While on a journey of slow recovery, Horn began to use soft materials to create sculptures. She lived in Hamburg until 1971 and, after a brief stay in London, settled in Berlin.

In the early 1970s, Horn began to perform her body extensions, attaching structures of various woods, metals, and fabrics to her body, such as swept canvas wings, tantalizing long-fingered gloves, masks covered in pencils, and towering unicorn horns.

Over the following years, the artist's work continued to expand from prosthetics to kinetic sculptures and installations, as well as films often featuring her moving sculptures.

Black Aria. [Photo provided to China Daily]

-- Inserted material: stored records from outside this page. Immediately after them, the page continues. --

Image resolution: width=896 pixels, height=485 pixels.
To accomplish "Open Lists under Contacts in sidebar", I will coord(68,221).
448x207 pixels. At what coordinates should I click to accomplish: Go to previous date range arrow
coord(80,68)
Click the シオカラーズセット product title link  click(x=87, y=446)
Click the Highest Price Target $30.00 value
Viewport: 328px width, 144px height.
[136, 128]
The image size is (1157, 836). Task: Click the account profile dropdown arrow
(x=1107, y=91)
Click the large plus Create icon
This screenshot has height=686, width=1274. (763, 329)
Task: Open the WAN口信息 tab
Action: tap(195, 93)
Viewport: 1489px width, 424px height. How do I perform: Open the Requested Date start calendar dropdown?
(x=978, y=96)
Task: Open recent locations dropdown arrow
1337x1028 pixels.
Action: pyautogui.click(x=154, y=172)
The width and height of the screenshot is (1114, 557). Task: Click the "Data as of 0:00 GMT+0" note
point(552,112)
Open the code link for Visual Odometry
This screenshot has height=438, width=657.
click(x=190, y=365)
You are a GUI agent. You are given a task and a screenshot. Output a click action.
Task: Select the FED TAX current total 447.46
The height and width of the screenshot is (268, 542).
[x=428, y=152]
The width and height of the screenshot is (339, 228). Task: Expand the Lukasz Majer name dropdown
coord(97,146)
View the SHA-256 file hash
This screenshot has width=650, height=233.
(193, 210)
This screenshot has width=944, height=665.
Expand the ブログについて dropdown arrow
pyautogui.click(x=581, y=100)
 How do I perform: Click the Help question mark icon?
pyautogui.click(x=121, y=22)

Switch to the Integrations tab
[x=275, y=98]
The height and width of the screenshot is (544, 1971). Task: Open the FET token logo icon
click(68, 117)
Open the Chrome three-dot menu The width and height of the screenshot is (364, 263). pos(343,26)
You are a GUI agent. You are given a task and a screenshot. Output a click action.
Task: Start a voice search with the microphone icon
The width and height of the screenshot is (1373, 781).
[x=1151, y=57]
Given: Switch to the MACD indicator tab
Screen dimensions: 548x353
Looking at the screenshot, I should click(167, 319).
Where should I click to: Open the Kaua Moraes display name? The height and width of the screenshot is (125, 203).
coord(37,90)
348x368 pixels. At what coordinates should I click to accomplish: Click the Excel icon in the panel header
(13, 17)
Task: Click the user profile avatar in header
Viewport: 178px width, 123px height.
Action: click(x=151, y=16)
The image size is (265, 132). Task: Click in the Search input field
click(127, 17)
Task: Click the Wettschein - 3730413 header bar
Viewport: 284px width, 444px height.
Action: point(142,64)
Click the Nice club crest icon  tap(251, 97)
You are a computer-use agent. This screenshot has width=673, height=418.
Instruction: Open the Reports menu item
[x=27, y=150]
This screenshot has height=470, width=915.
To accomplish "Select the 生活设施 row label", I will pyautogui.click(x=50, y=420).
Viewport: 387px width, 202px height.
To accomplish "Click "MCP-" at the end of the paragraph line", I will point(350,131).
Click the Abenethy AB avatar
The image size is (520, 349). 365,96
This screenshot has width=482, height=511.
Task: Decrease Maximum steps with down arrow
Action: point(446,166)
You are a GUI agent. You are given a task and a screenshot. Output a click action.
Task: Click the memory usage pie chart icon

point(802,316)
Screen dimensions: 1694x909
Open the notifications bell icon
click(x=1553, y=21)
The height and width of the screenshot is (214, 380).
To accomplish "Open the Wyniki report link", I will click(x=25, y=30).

In Horn's art piece Kiss of the Rhinoceros (1989), two large metal arms, each with a metal rhino horn at the end, form almost a full circle. The arms slowly pull apart, and when the horns touch at the top of the circle, a current flows between them. The piece "breathes with the rhythmic opening and closing of the steel arms".

"Horn's presentation of human body postures in the form of a semi-mechanical being comprising animal, metal, and mechanical parts, questions the primacy or purity of the human form," Melanie Kress, a contemporary art curator based in New York City, comments.

In addition to hosting significant solo exhibitions at prestigious international institutions such as the Tate Gallery in London, the Guggenheim Museum in New York, and the National Gallery in Berlin, Horn has also participated in many important events and group exhibitions, such as the Venice Biennale and the Carnegie International art exhibition.

Throughout her highly acclaimed career, Horn has received numerous awards, including the Praemium Imperiale Tokyo. In 2019, major retrospectives of her significant works were featured at the Museum Tinguely in Basel and the Pompidou-Metz branch. Her large-scale sculpture, The Milk of Dreams, was exhibited at the 59th Venice Biennale last year.

The Beijing exhibition will last until Aug 12.

If you go

Hua International, D08-3, 798 East Street, Art District 2, Jiuxianqiao Road, Chaoyang district, Beijing.

10:30 am-6:30 pm, closed on Sunday and Monday, until Aug 12.

The Three Graces in Dance. [Photo provided to China Daily]
Forbidden Games — Lazlo's Violin. [Photo provided to China Daily]
[Photo provided to China Daily]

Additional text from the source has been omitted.